我编写了一个Java客户端应用程序,它使用客户端证书通过HTTPS连接到Apache Web服务器,并对服务器执行文件的HTTP PUT。它适用于小文件,但与大文件崩溃。
Apache服务器日志显示以下内容:
...
OpenSSL: Handshake: done
...
Changed client verification type will force renegotiation
...
filling buffer, max size 131072 bytes
...
request body exceeds maximum size (131072) for SSL buffer
could not buffer message body to allow SSL renegotiation to proceed
...
OpenSSL: I/O error, 5 bytes expected to read on BIO
(104)Connection reset by peer: SSL input filter read failed.

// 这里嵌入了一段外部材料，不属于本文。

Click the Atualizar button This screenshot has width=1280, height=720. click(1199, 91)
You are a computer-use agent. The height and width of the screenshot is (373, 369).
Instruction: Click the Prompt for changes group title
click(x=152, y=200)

(32)Broken pipe: core_output_filter: writing data to the network
Connection closed to child 20 with standard shutdown
客户的回复是:
java.io.IOException: Server returned HTTP response code: 401 for URL
我不熟悉这个过程,所以我不确定这里是否需要重新谈判,或者我是否可以做些什么来阻止它。或者也许我可以让客户端等到重新协商完成后再发送应用程序数据?以下是客户端代码的摘录(删除了错误处理):
URL url = new URL("my url goes here");
con = (HttpsURLConnection) url.openConnection();
con.setSSLSocketFactory(getMyCustomClientCertSocketFactory());
con.setRequestMethod("PUT");
con.setDoOutput(true);
con.connect();
writer = new OutputStreamWriter(con.getOutputStream());
writer.write(xml);
writer.close();
parseServerResponse(con.getInputStream());
我想也许我需要使用像SSLSocket这样的低级API并利用HandshakeCompletedListener?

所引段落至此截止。